Our results are consistent with those from similar studies. Although the infection of the SaVs was much less common than that of NoVs, the SaVs were distributed broadly. The infection cases of SaVs in Nanjing outpatients were totally 16 from 2011 to 2013, including 2 from 358 cases during 2011, 6 from 310 cases during 2011, and 8 from 375 cases during 2013. The 14 strains of HSVs analyzed in this paper in Nanjing had higher nucleotide identity to strains from Japan, Brazil, Hungary, and other cities in China compared to other references strains. An investigation from 2006 to 2007 in nine provinces in China found 10 SaVs strains in six regions, one GI.1 in Guangxi, one GI.1 in Hainan, one GI.1 in Shanxi, two GI.1 and one GI.3 in Hebei, one GI.1 and one GI.3 in Jilin, and one GI.1 and one GII.3 in Shanghai [14]. Other investigations showed that there were GI.1, GI.2, and GII.1 in Hangzhou during 2009 and 2010 [15]; GI.2 and GII in Shenzhen during 2011 [16]; GI.1, GI.2, and GII.3 in Shanghai during 2011 and 2013 [17]. Further studies are needed to better understand the geographical distribution of SaVs [18].

Despite the limited studies on SaV compared to NoVs, there are some significant advances achieved by use of genotyping [19] and the epidemiologic differences between inpatients and outpatients [20]. SaV capsid sequences have been analyzed for identification of the cleavage sites or proteolytic processing [21, 22]. To understand the amino acid changes of SaV strains in Nanjing, the translated amino acid sequences of 119–121 amino acids were compared to the reference strains and different amino acid substitutions were found in the Nanjing strains.
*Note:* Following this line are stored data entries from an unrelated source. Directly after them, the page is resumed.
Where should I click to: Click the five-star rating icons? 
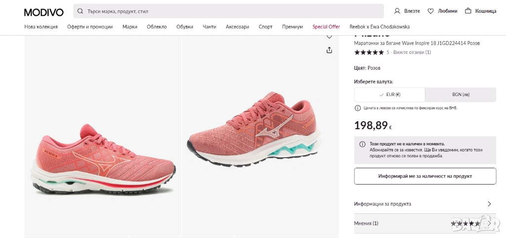point(369,52)

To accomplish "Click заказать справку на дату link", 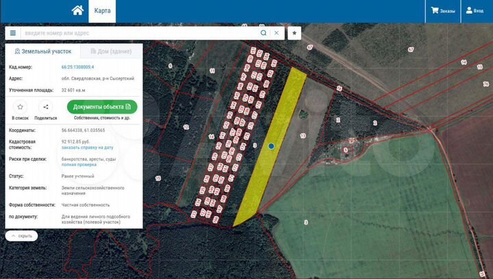I will pyautogui.click(x=87, y=147).
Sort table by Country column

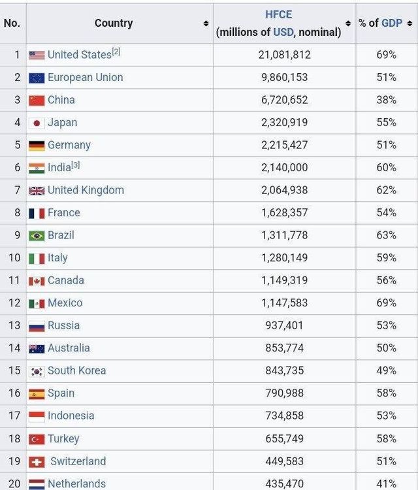[206, 24]
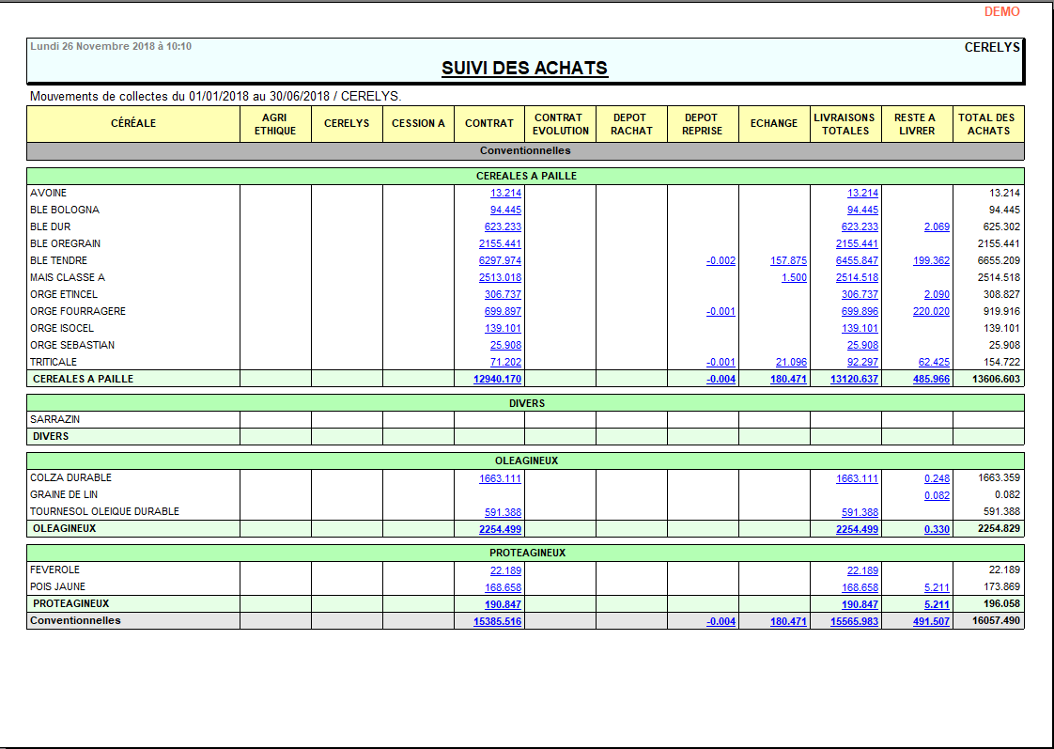This screenshot has width=1054, height=749.
Task: Open BLE TENDRE echange value 157.875
Action: [x=788, y=260]
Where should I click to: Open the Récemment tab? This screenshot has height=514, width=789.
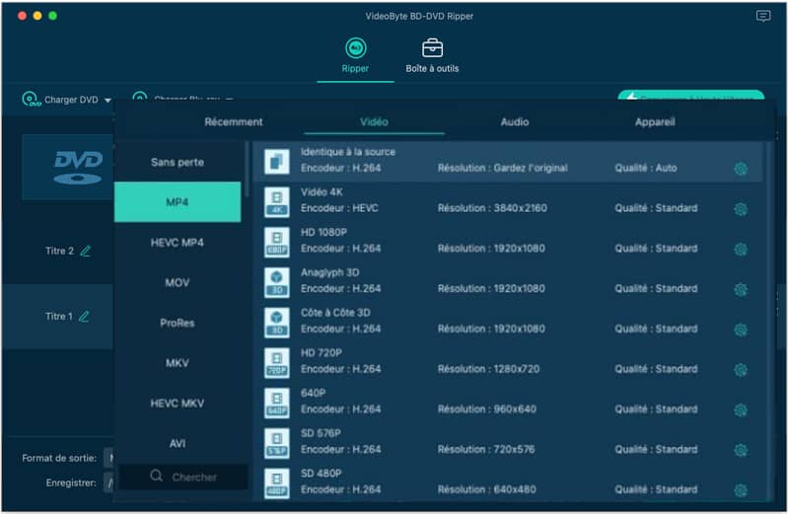tap(234, 122)
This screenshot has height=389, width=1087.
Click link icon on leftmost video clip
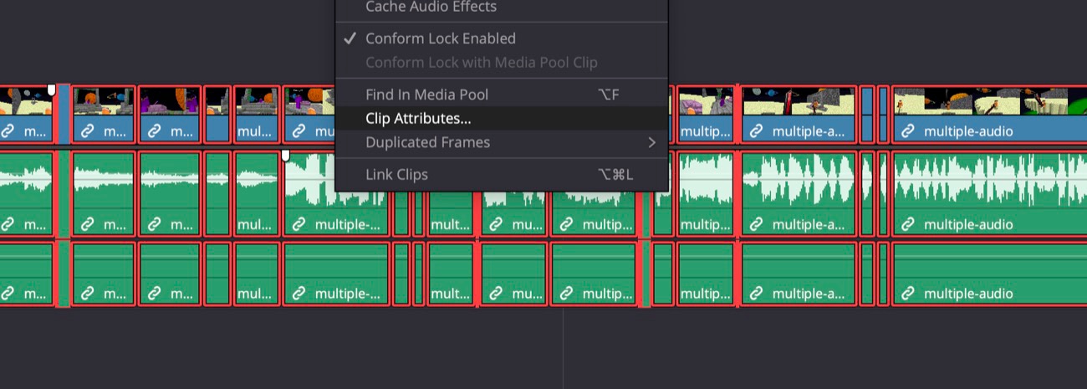pyautogui.click(x=8, y=131)
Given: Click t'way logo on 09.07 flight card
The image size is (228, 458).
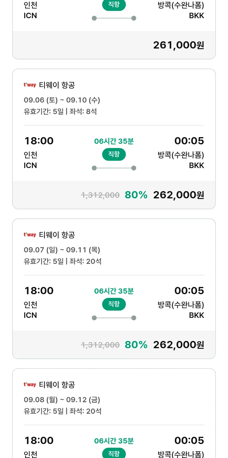Looking at the screenshot, I should tap(30, 235).
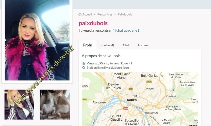Click the D928 road badge on the map
Screen dimensions: 211x126
[x=149, y=82]
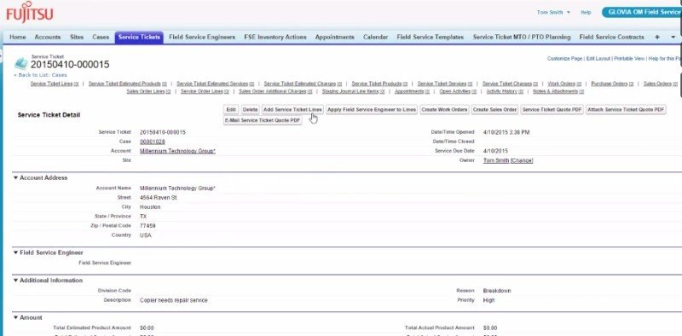Click the Edit button
This screenshot has width=682, height=336.
pos(231,110)
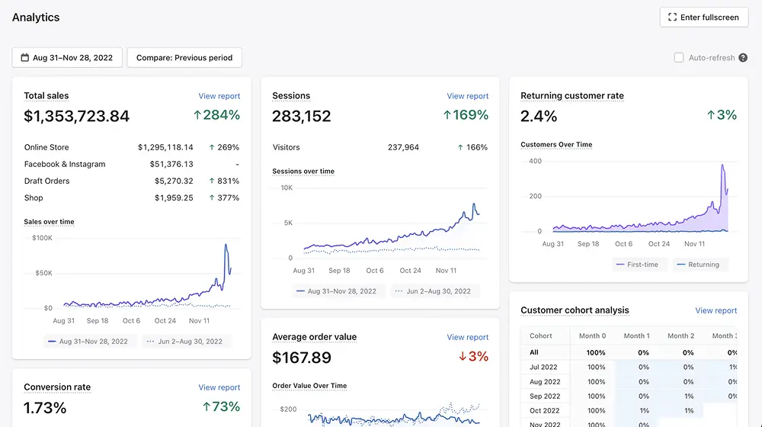Image resolution: width=762 pixels, height=427 pixels.
Task: Click the Enter fullscreen button
Action: point(703,17)
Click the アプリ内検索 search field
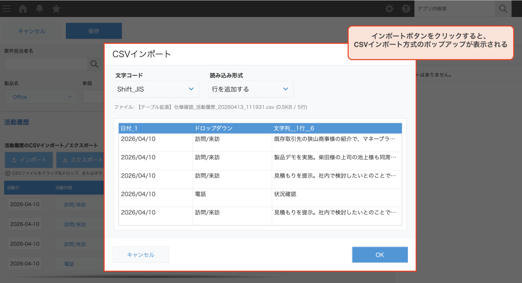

In addition, conserved and varied sites were analyzed within GI genogroup or among four genogroups, GI, GII, GIV, and GV. Whether these substitutions are involved in the antigenic changes or the virus fitness to hosts and whether the virus escaped from host recognition require further investigation. Moreover, whether the conserved or varied sites are devoted to antigenic specificity also requires further study.

Competing Interests

The authors declare that they have no competing interests.

Authors’ Contributions

Hong-ying Zhang participated in designation, sequencing, analysis, and writing of the paper; Meng-kai Qiao contributed to real-time PCR; Xuan Wang contributed to real-time PCR and sample handling; Min He contributed to RT-PCR and nucleic acid isolation; Li-min Shi contributed to RT-PCR and nucleic acid isolation; Guo-xiang Xie participated in designation and analysis; Hei-ying Jin participated in designation and analysis.

Acknowledgments

This work was financially supported by the Nanjing Medical Science and Technique Development Foundation, awarded to Hong-ying Zhang (QRX11127), and the Key Project supported by Medical Science and Technology Development Foundation, Nanjing Department of Health, awarded to Hong-ying Zhang (Grants ZKX09033 and YKK15182), partly supported by the Foundation to Guo-xiang Xie (2011BAK21B05 and ZDX12006), and partly supported by the Foundation to Hei-ying Jin (nos. 81273944, 30973837, 201402041, and BK20151081).